No, no, no, hay que sacarlas de ahí. Hay que invitarlas a compartir con la familia, en la cena, los almuerzos. Cuando las cosas se hacen con amor y afecto, hay respuesta. Cuando alguien no quiere a pesar de eso, es porque hay algo… Puede ser que no lo hemos tratado adecuadamente. Que no la hemos tratado con amor.
¿Y eso es reversible?
Todo es reversible cuando tratás a alguien con amor. Hasta las enfermedades. Todo se puede sobrellevar mejor con amor.
¿Hay casos extremos de gente fanática de la Navidad?
Sí. Los histriónicos fanáticos siempre existen, en todos lados. Vas a tener personas con pensamientos mágicos, algunos religiosos y otros no, y hacen fanatismo. Ahí lo estás viendo en la Avenida Bolívar. Los palitos, ese poco de cosas. Un fanatismo religioso que lo que facilita es un turismo religioso, pero no está destinado a un cambio personal. Esa es la diferencia.
¿Qué efecto pueden tener en uno esas lucecitas, esos árboles?
No son más que cosas cosméticas. La gente tiene por lo menos dónde salir en esta aburrida Managua, donde no hay mucho que hacer. Y los arbolitos amarillos, no sé qué significan. Solo la que los ideó y los mandó a poner lo sabe.
¿Cuál fecha tiende a deprimir más, 24 o 31 de diciembre?
El 24. Es cuando recordás a tus seres queridos, los que no están, los que has perdido. El 31 es una fiesta hacia fuera; el 24 es hacia adentro. El 31 es ruido, la gente busca a dónde irse, se va al mar, se va no sé dónde. Pero el 24 es un replegamiento.

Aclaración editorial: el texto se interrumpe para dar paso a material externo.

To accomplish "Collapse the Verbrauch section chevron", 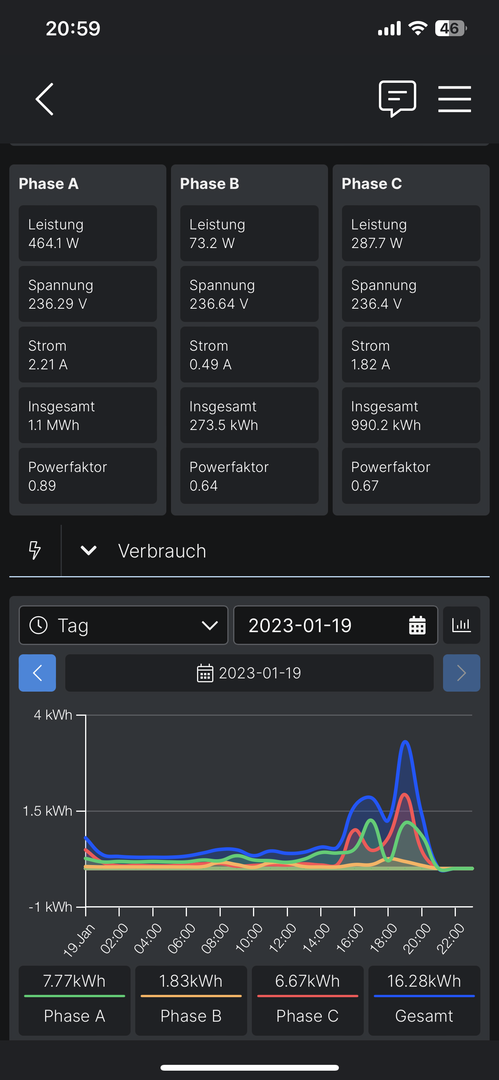I will point(88,550).
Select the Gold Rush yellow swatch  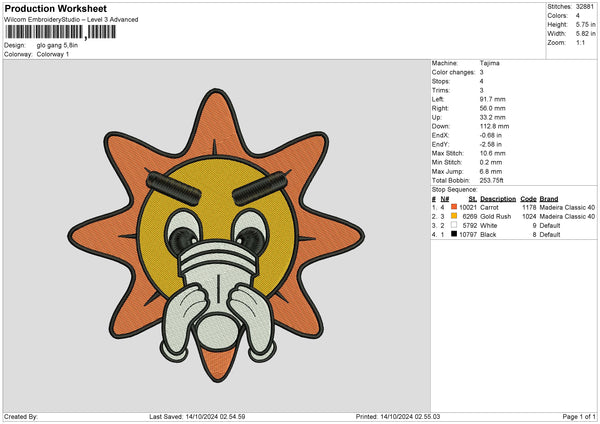[452, 216]
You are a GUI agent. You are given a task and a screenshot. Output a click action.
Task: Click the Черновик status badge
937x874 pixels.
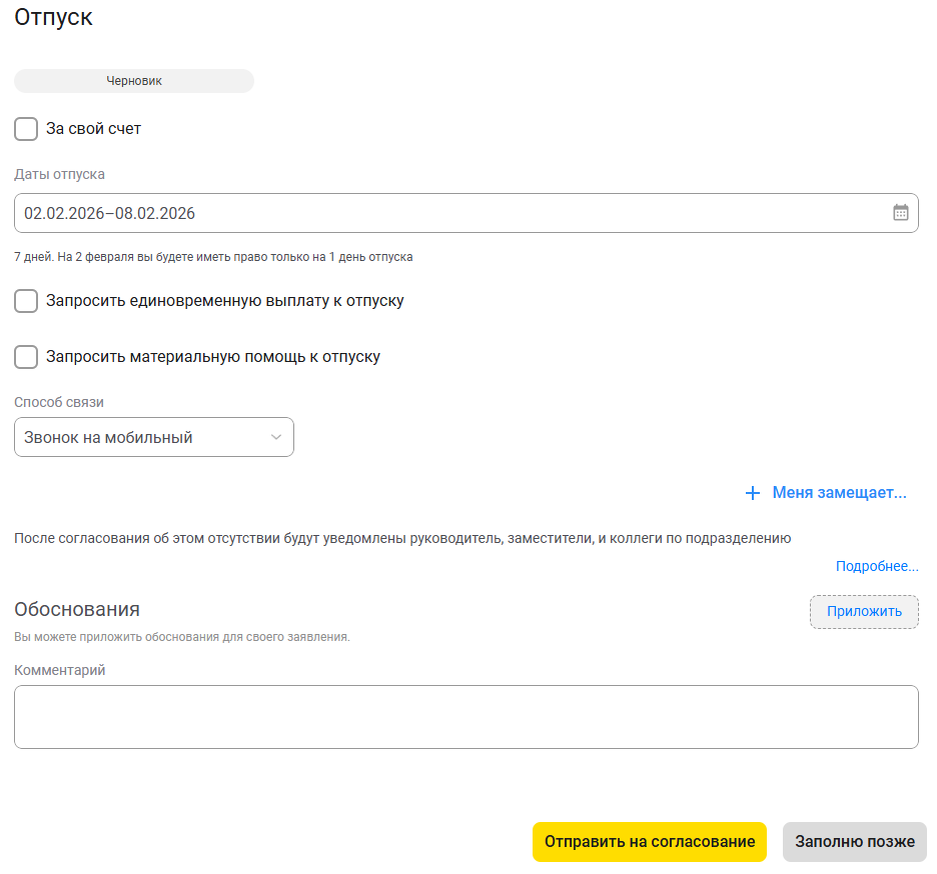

¿Cómo puede disfrutar diciembre, por ejemplo, alguien que tiene un familiar enfermo?
Es que la enfermedad es parte de la vida del ser humano… Hay que vivirla como parte de lo que nos tiene que pasar. Si lo vemos como una cruz, como una esclavitud, nos aferramos a ella. Pero alguien que tengamos enfermo, hay que vivirlo con él como que fuera el último día. Si lo vivimos con mucha angustia, nos perdemos en ella.

Plano Personal
El doctor Nelson García Lanzas tiene 44 años de edad. Está casado y tiene tres hijos. Se define como un hombre más espiritual que religioso.
Es psiquiatra forense y psicoterapeuta. Hace 20 años se graduó en la Universidad Nacional Autónoma (UNAN) de León. Después se fue a estudiar un posgrado en Medicina Legal a España. A su regreso estudió una especialidad en psiquiatría clínica.
Ha laborado en el Hospital Psiquiátrico de Managua, el Instituto de Medicina Legal y en clínicas privadas. Actualmente atiende en su propia clínica, ubicada en Villa Fontana.